WHAT YOU HAVE TO DO:
Write out the listing again, exactly as it appears below.

::::::

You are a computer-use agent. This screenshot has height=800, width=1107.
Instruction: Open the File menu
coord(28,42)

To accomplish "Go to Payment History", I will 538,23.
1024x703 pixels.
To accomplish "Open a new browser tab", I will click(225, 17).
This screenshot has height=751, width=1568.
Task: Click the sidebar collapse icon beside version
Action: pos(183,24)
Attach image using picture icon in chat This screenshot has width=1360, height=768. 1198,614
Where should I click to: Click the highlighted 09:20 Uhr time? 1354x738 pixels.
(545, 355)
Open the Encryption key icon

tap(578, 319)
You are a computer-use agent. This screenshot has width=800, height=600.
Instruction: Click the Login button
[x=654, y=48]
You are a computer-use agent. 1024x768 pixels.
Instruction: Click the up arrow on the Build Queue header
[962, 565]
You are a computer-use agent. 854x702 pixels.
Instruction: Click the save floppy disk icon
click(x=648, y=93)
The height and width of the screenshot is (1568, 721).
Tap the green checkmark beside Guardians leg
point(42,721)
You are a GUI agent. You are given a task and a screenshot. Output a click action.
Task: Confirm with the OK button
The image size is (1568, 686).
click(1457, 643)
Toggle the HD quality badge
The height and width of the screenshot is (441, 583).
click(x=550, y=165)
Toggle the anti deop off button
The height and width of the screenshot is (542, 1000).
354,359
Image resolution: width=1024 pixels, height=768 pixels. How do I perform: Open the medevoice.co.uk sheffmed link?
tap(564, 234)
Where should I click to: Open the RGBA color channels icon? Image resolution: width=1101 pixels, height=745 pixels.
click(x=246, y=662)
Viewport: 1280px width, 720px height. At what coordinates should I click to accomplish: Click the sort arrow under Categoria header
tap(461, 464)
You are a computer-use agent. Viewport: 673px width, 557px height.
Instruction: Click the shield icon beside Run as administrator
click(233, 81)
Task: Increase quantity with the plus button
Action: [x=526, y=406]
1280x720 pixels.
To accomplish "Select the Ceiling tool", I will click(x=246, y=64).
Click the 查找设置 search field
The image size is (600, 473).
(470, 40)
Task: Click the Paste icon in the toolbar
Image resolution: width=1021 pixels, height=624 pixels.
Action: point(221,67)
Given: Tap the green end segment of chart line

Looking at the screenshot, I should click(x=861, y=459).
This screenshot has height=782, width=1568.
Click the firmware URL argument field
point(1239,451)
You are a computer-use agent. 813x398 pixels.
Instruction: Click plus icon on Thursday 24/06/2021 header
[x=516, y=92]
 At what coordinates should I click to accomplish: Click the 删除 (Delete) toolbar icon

::::::

ANSWER BELOW:
You are a computer-use agent. This screenshot has height=800, width=1107.
Instruction: Open the File menu
coord(28,42)

To accomplish "Go to Payment History", I will 538,23.
1024x703 pixels.
To accomplish "Open a new browser tab", I will click(225, 17).
This screenshot has height=751, width=1568.
Task: Click the sidebar collapse icon beside version
Action: pos(183,24)
Attach image using picture icon in chat This screenshot has width=1360, height=768. 1198,614
Where should I click to: Click the highlighted 09:20 Uhr time? 1354x738 pixels.
(545, 355)
Open the Encryption key icon

tap(578, 319)
You are a computer-use agent. This screenshot has width=800, height=600.
Instruction: Click the Login button
[x=654, y=48]
You are a computer-use agent. 1024x768 pixels.
Instruction: Click the up arrow on the Build Queue header
[962, 565]
You are a computer-use agent. 854x702 pixels.
Instruction: Click the save floppy disk icon
click(x=648, y=93)
The height and width of the screenshot is (1568, 721).
Tap the green checkmark beside Guardians leg
point(42,721)
You are a GUI agent. You are given a task and a screenshot. Output a click action.
Task: Confirm with the OK button
The image size is (1568, 686).
click(1457, 643)
Toggle the HD quality badge
The height and width of the screenshot is (441, 583).
click(x=550, y=165)
Toggle the anti deop off button
The height and width of the screenshot is (542, 1000).
354,359
Image resolution: width=1024 pixels, height=768 pixels. How do I perform: Open the medevoice.co.uk sheffmed link?
tap(564, 234)
Where should I click to: Open the RGBA color channels icon? Image resolution: width=1101 pixels, height=745 pixels.
click(x=246, y=662)
Viewport: 1280px width, 720px height. At what coordinates should I click to accomplish: Click the sort arrow under Categoria header
tap(461, 464)
You are a computer-use agent. Viewport: 673px width, 557px height.
Instruction: Click the shield icon beside Run as administrator
click(233, 81)
Task: Increase quantity with the plus button
Action: [x=526, y=406]
1280x720 pixels.
To accomplish "Select the Ceiling tool", I will click(x=246, y=64).
Click the 查找设置 search field
The image size is (600, 473).
(470, 40)
Task: Click the Paste icon in the toolbar
Image resolution: width=1021 pixels, height=624 pixels.
Action: point(221,67)
Given: Tap the green end segment of chart line

Looking at the screenshot, I should click(x=861, y=459).
This screenshot has height=782, width=1568.
Click the firmware URL argument field
point(1239,451)
You are a computer-use agent. 813x398 pixels.
Instruction: Click plus icon on Thursday 24/06/2021 header
[x=516, y=92]
 At what coordinates should I click to accomplish: Click the 删除 (Delete) toolbar icon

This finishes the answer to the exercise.